Birds best exemplify the rhythm of life and like all other birds, this pretty bird too welcomed the dawn with its peppy chirp. It set off for the day to search for food as it did day in day out. As it soared high above the ground, it admired the scenic landscape below it and the pleasant breeze swirling around. Its fellow birds flew with it in a loose formation. As the sun went down and painted the skies in glorious hues of orange and pink, they would all fly back to their nests.
Of late, its fellow birds had noticed some peculiar changes in our bird’s behaviour. It stood out from the rest due to its unpredictable and strange antics. It would wake up and begin chirping in the middle of the night and restlessly take off into the skies before its teammates could even wake up. Even when the rest of the birds resorted to the shade of trees when the sun was scorching hot, it would energetically fly around, aimlessly. Even when flying back in the evening it would break formation and fly off in another direction. The flock of birds once and for all decided to ostracise it from the otherwise closely knit flock.

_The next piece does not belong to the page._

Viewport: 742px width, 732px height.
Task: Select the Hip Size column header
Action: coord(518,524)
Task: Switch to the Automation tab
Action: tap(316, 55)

Being isolated gradually broke the spirit of our little bird. It became morose and quiet. From being exuberant, it became sad. It wondered to itself, ‘Where has all my energy and enthusiasm gone? I don’t feel like even getting off my branch, let alone conquering the skies. I have no friends and nobody likes me.’
It came to a point that even ensuring that it fed itself well became an ask. Its mate had been perplexed about these sudden changes in its partner. Why had it become so lifeless? After a few weeks, the mate also lost patience and flew off. The desertion made our bird feel even more miserable. ‘I deserve this. Why would anyone love me?’. The beautiful surroundings had also lost their charm, nothing seemed appealing. It came to a point when it would just wait for when would the end come…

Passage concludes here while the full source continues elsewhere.